▶ [Given instruction 1]
Reproduce the mailing-list message on whether the storage manager supports tables over 2GB word for word, in full.

Re: [HACKERS] Re: [QUESTIONS] Does Storage Manager support >2GB tables?

From: Bruce Momjian <maillist(at)candle(dot)pha(dot)pa(dot)us>
To: dg(at)illustra(dot)com (David Gould)
Cc: scrappy(at)hub(dot)org, chris(at)topdog(dot)pas1(dot)logicon(dot)com, pgsql-hackers(at)postgreSQL(dot)org
Subject: Re: [HACKERS] Re: [QUESTIONS] Does Storage Manager support >2GB tables?
Date: 1998-03-12 21:13:53
Message-ID: 199803122113.QAA06519@candle.pha.pa.us
Views: Raw Message | Whole Thread | Download mbox | Resend email
Thread:
Lists: pgsql-hackers

> At least on the systems I am intimately familiar with, the prefetch that the
> OS does (assuming a modern OS like Linux) is pretty hard to beat. If you have
> a table that was bulk loaded in key order, a sequential scan is going to
> result in a sequential access pattern to the underlying file and the OS
> prefetch does the right thing. If you have an unindexed table with rows
> inserted at the end, the OS prefetch still works. If you are using a secondary
> index on some sort of chopped up table with rows inserted willy-nilly, it
> then, it may be worth doing async reads in a burst and let the disk request
> sort make the best of it.

▶ [Records to use]
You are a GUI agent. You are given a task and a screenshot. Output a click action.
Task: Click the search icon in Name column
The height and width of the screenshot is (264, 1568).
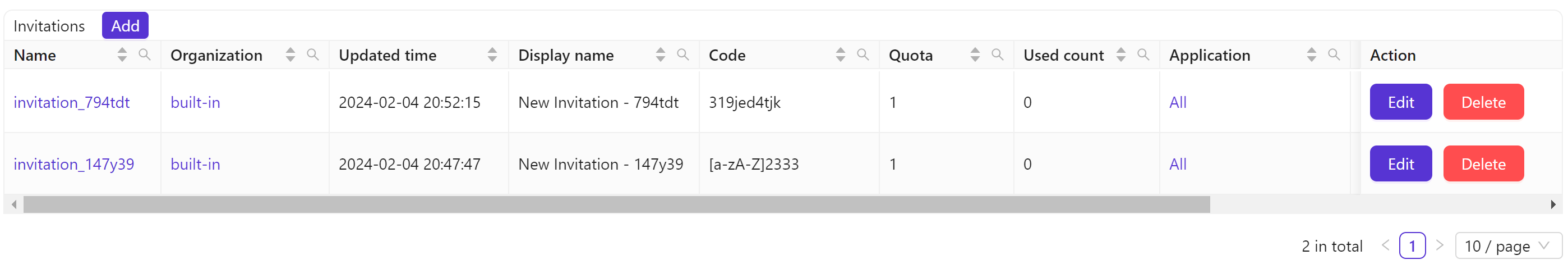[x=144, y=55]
==
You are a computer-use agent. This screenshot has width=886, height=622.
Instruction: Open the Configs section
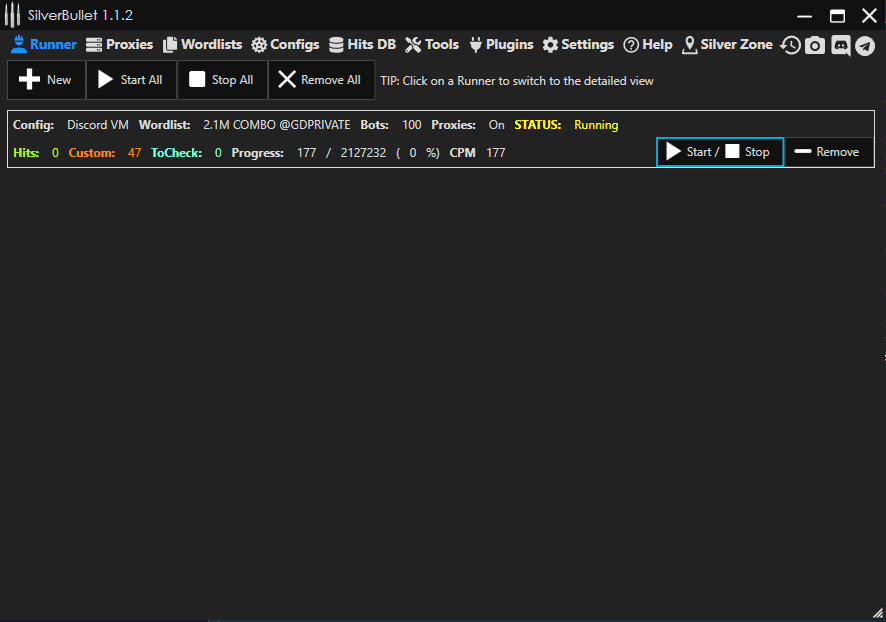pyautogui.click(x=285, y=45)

▶ [Given instruction 2]
Quote the lines of the records starting at the line containing "You are a GUI" and ending at the line containing "[x=144, y=55]", with both of those lines included. Omit the pictures from your answer.

▶ [Final answer 1]
Re: [HACKERS] Re: [QUESTIONS] Does Storage Manager support >2GB tables?

From: Bruce Momjian <maillist(at)candle(dot)pha(dot)pa(dot)us>
To: dg(at)illustra(dot)com (David Gould)
Cc: scrappy(at)hub(dot)org, chris(at)topdog(dot)pas1(dot)logicon(dot)com, pgsql-hackers(at)postgreSQL(dot)org
Subject: Re: [HACKERS] Re: [QUESTIONS] Does Storage Manager support >2GB tables?
Date: 1998-03-12 21:13:53
Message-ID: 199803122113.QAA06519@candle.pha.pa.us
Views: Raw Message | Whole Thread | Download mbox | Resend email
Thread:
Lists: pgsql-hackers

> At least on the systems I am intimately familiar with, the prefetch that the
> OS does (assuming a modern OS like Linux) is pretty hard to beat. If you have
> a table that was bulk loaded in key order, a sequential scan is going to
> result in a sequential access pattern to the underlying file and the OS
> prefetch does the right thing. If you have an unindexed table with rows
> inserted at the end, the OS prefetch still works. If you are using a secondary
> index on some sort of chopped up table with rows inserted willy-nilly, it
> then, it may be worth doing async reads in a burst and let the disk request
> sort make the best of it.

▶ [Final answer 2]
You are a GUI agent. You are given a task and a screenshot. Output a click action.
Task: Click the search icon in Name column
The height and width of the screenshot is (264, 1568).
[x=144, y=55]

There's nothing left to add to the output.